Requirement: Output the data in full and exactly as presented.

[Saved data entries]
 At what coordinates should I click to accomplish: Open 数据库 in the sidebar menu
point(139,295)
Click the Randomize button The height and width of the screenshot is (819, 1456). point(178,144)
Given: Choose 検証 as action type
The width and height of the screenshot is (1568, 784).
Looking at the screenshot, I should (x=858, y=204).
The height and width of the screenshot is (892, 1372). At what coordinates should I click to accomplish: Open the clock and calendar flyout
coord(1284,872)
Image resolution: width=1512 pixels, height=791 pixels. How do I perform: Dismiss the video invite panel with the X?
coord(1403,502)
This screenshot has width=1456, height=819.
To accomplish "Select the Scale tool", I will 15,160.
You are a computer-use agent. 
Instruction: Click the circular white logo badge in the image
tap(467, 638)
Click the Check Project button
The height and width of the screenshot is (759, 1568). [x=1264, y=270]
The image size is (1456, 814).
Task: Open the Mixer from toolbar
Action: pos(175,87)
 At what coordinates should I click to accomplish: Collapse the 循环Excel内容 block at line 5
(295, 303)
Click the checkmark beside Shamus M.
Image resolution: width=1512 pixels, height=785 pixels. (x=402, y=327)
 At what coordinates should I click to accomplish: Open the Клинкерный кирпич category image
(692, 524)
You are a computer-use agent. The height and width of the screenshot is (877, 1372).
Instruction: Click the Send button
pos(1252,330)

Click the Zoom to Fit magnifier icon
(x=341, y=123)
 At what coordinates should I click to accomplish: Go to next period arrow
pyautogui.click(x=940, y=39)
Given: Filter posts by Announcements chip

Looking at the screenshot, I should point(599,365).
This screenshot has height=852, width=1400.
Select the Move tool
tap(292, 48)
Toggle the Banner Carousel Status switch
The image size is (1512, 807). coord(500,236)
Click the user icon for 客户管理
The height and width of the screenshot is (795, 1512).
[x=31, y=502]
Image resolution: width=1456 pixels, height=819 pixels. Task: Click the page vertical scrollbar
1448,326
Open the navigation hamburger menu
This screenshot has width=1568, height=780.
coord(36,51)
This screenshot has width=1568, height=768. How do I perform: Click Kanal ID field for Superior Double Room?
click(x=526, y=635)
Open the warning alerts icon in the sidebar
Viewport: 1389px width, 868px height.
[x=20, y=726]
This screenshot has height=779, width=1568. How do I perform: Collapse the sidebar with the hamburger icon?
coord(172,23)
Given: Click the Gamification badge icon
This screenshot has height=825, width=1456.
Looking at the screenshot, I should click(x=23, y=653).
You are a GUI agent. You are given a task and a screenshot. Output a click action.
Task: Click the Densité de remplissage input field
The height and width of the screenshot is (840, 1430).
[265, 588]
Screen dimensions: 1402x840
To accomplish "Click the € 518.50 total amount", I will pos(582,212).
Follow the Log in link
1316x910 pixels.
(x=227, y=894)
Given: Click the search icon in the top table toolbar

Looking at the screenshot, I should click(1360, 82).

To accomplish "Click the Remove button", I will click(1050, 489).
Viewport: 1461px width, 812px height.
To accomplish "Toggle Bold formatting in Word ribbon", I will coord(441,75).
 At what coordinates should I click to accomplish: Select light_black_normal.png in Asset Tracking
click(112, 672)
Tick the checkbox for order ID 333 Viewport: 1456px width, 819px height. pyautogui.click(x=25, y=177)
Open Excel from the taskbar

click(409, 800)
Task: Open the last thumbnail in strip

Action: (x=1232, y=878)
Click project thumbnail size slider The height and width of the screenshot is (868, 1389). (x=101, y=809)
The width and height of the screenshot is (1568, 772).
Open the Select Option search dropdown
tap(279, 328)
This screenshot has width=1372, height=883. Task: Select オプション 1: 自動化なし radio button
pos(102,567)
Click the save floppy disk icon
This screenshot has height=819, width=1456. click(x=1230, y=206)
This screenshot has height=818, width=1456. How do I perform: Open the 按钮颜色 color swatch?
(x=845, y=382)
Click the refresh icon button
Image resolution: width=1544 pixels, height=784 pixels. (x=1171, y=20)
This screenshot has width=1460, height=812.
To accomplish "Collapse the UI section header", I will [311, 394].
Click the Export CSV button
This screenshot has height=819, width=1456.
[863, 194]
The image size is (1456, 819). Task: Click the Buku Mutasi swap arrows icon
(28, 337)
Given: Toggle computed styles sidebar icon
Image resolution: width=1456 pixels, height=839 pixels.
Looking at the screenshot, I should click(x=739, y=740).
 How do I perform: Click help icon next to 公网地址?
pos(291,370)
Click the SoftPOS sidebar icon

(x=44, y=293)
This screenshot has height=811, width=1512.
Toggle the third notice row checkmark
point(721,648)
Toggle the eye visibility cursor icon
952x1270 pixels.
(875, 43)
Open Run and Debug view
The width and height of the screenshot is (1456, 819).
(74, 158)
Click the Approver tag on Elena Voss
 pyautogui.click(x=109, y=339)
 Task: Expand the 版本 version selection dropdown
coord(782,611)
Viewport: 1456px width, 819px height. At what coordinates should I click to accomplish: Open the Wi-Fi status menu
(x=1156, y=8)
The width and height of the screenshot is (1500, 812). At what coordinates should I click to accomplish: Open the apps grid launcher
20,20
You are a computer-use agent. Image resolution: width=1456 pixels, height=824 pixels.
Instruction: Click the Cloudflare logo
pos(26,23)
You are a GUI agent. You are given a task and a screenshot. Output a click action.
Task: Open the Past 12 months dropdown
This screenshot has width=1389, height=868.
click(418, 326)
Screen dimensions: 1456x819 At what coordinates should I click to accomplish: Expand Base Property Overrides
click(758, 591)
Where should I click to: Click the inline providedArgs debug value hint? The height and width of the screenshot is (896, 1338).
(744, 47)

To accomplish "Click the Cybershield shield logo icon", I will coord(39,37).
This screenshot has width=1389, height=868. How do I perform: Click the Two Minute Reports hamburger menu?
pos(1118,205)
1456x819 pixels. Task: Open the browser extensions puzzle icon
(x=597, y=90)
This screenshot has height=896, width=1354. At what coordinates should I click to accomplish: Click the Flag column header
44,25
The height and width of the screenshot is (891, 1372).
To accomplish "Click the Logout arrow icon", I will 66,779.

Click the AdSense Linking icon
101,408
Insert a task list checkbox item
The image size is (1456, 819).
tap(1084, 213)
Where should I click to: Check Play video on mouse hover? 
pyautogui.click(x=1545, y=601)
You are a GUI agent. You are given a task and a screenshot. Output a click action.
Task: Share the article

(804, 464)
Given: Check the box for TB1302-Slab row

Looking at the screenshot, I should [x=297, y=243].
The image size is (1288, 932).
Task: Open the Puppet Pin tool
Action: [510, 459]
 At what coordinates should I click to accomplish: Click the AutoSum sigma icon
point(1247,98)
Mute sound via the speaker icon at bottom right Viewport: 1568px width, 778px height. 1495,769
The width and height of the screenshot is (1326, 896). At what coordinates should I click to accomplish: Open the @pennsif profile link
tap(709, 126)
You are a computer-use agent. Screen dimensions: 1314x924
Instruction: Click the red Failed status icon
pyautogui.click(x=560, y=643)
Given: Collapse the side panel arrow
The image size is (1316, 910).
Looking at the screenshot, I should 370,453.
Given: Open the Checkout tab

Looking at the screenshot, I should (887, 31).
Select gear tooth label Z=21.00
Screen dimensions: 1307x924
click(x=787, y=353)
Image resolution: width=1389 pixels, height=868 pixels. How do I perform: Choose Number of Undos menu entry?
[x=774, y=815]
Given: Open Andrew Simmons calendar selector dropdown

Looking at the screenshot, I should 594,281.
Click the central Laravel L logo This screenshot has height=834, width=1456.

Response:
 At what coordinates should I click to accomplish: Open 数据库 in the sidebar menu
point(139,295)
Click the Randomize button The height and width of the screenshot is (819, 1456). point(178,144)
Given: Choose 検証 as action type
The width and height of the screenshot is (1568, 784).
Looking at the screenshot, I should (x=858, y=204).
The height and width of the screenshot is (892, 1372). At what coordinates should I click to accomplish: Open the clock and calendar flyout
coord(1284,872)
Image resolution: width=1512 pixels, height=791 pixels. How do I perform: Dismiss the video invite panel with the X?
coord(1403,502)
This screenshot has width=1456, height=819.
To accomplish "Select the Scale tool", I will 15,160.
You are a computer-use agent. 
Instruction: Click the circular white logo badge in the image
tap(467, 638)
Click the Check Project button
The height and width of the screenshot is (759, 1568). [x=1264, y=270]
The image size is (1456, 814).
Task: Open the Mixer from toolbar
Action: pos(175,87)
 At what coordinates should I click to accomplish: Collapse the 循环Excel内容 block at line 5
(295, 303)
Click the checkmark beside Shamus M.
Image resolution: width=1512 pixels, height=785 pixels. (x=402, y=327)
 At what coordinates should I click to accomplish: Open the Клинкерный кирпич category image
(692, 524)
You are a computer-use agent. The height and width of the screenshot is (877, 1372).
Instruction: Click the Send button
pos(1252,330)

Click the Zoom to Fit magnifier icon
(x=341, y=123)
 At what coordinates should I click to accomplish: Go to next period arrow
pyautogui.click(x=940, y=39)
Given: Filter posts by Announcements chip

Looking at the screenshot, I should point(599,365).
This screenshot has height=852, width=1400.
Select the Move tool
tap(292, 48)
Toggle the Banner Carousel Status switch
The image size is (1512, 807). coord(500,236)
Click the user icon for 客户管理
The height and width of the screenshot is (795, 1512).
[x=31, y=502]
Image resolution: width=1456 pixels, height=819 pixels. Task: Click the page vertical scrollbar
1448,326
Open the navigation hamburger menu
This screenshot has width=1568, height=780.
coord(36,51)
This screenshot has width=1568, height=768. How do I perform: Click Kanal ID field for Superior Double Room?
click(x=526, y=635)
Open the warning alerts icon in the sidebar
Viewport: 1389px width, 868px height.
[x=20, y=726]
This screenshot has height=779, width=1568. How do I perform: Collapse the sidebar with the hamburger icon?
coord(172,23)
Given: Click the Gamification badge icon
This screenshot has height=825, width=1456.
Looking at the screenshot, I should click(x=23, y=653).
You are a GUI agent. You are given a task and a screenshot. Output a click action.
Task: Click the Densité de remplissage input field
The height and width of the screenshot is (840, 1430).
[265, 588]
Screen dimensions: 1402x840
To accomplish "Click the € 518.50 total amount", I will pos(582,212).
Follow the Log in link
1316x910 pixels.
(x=227, y=894)
Given: Click the search icon in the top table toolbar

Looking at the screenshot, I should click(1360, 82).

To accomplish "Click the Remove button", I will click(1050, 489).
Viewport: 1461px width, 812px height.
To accomplish "Toggle Bold formatting in Word ribbon", I will coord(441,75).
 At what coordinates should I click to accomplish: Select light_black_normal.png in Asset Tracking
click(112, 672)
Tick the checkbox for order ID 333 Viewport: 1456px width, 819px height. pyautogui.click(x=25, y=177)
Open Excel from the taskbar

click(409, 800)
Task: Open the last thumbnail in strip

Action: (x=1232, y=878)
Click project thumbnail size slider The height and width of the screenshot is (868, 1389). (x=101, y=809)
The width and height of the screenshot is (1568, 772).
Open the Select Option search dropdown
tap(279, 328)
This screenshot has width=1372, height=883. Task: Select オプション 1: 自動化なし radio button
pos(102,567)
Click the save floppy disk icon
This screenshot has height=819, width=1456. click(x=1230, y=206)
This screenshot has height=818, width=1456. How do I perform: Open the 按钮颜色 color swatch?
(x=845, y=382)
Click the refresh icon button
Image resolution: width=1544 pixels, height=784 pixels. (x=1171, y=20)
This screenshot has width=1460, height=812.
To accomplish "Collapse the UI section header", I will [311, 394].
Click the Export CSV button
This screenshot has height=819, width=1456.
[863, 194]
The image size is (1456, 819). Task: Click the Buku Mutasi swap arrows icon
(28, 337)
Given: Toggle computed styles sidebar icon
Image resolution: width=1456 pixels, height=839 pixels.
Looking at the screenshot, I should click(x=739, y=740).
 How do I perform: Click help icon next to 公网地址?
pos(291,370)
Click the SoftPOS sidebar icon

(x=44, y=293)
This screenshot has height=811, width=1512.
Toggle the third notice row checkmark
point(721,648)
Toggle the eye visibility cursor icon
952x1270 pixels.
(875, 43)
Open Run and Debug view
The width and height of the screenshot is (1456, 819).
(74, 158)
Click the Approver tag on Elena Voss
 pyautogui.click(x=109, y=339)
 Task: Expand the 版本 version selection dropdown
coord(782,611)
Viewport: 1456px width, 819px height. At what coordinates should I click to accomplish: Open the Wi-Fi status menu
(x=1156, y=8)
The width and height of the screenshot is (1500, 812). At what coordinates should I click to accomplish: Open the apps grid launcher
20,20
You are a computer-use agent. Image resolution: width=1456 pixels, height=824 pixels.
Instruction: Click the Cloudflare logo
pos(26,23)
You are a GUI agent. You are given a task and a screenshot. Output a click action.
Task: Open the Past 12 months dropdown
This screenshot has width=1389, height=868.
click(418, 326)
Screen dimensions: 1456x819 At what coordinates should I click to accomplish: Expand Base Property Overrides
click(758, 591)
Where should I click to: Click the inline providedArgs debug value hint? The height and width of the screenshot is (896, 1338).
(744, 47)

To accomplish "Click the Cybershield shield logo icon", I will coord(39,37).
This screenshot has width=1389, height=868. How do I perform: Click the Two Minute Reports hamburger menu?
pos(1118,205)
1456x819 pixels. Task: Open the browser extensions puzzle icon
(x=597, y=90)
This screenshot has height=896, width=1354. At what coordinates should I click to accomplish: Click the Flag column header
44,25
The height and width of the screenshot is (891, 1372).
To accomplish "Click the Logout arrow icon", I will 66,779.

Click the AdSense Linking icon
101,408
Insert a task list checkbox item
The image size is (1456, 819).
tap(1084, 213)
Where should I click to: Check Play video on mouse hover? 
pyautogui.click(x=1545, y=601)
You are a GUI agent. You are given a task and a screenshot. Output a click action.
Task: Share the article

(804, 464)
Given: Check the box for TB1302-Slab row

Looking at the screenshot, I should [x=297, y=243].
The image size is (1288, 932).
Task: Open the Puppet Pin tool
Action: [510, 459]
 At what coordinates should I click to accomplish: Click the AutoSum sigma icon
point(1247,98)
Mute sound via the speaker icon at bottom right Viewport: 1568px width, 778px height. 1495,769
The width and height of the screenshot is (1326, 896). At what coordinates should I click to accomplish: Open the @pennsif profile link
tap(709, 126)
You are a computer-use agent. Screen dimensions: 1314x924
Instruction: Click the red Failed status icon
pyautogui.click(x=560, y=643)
Given: Collapse the side panel arrow
The image size is (1316, 910).
Looking at the screenshot, I should 370,453.
Given: Open the Checkout tab

Looking at the screenshot, I should (887, 31).
Select gear tooth label Z=21.00
Screen dimensions: 1307x924
click(x=787, y=353)
Image resolution: width=1389 pixels, height=868 pixels. How do I perform: Choose Number of Undos menu entry?
[x=774, y=815]
Given: Open Andrew Simmons calendar selector dropdown

Looking at the screenshot, I should 594,281.
Click the central Laravel L logo This screenshot has height=834, width=1456.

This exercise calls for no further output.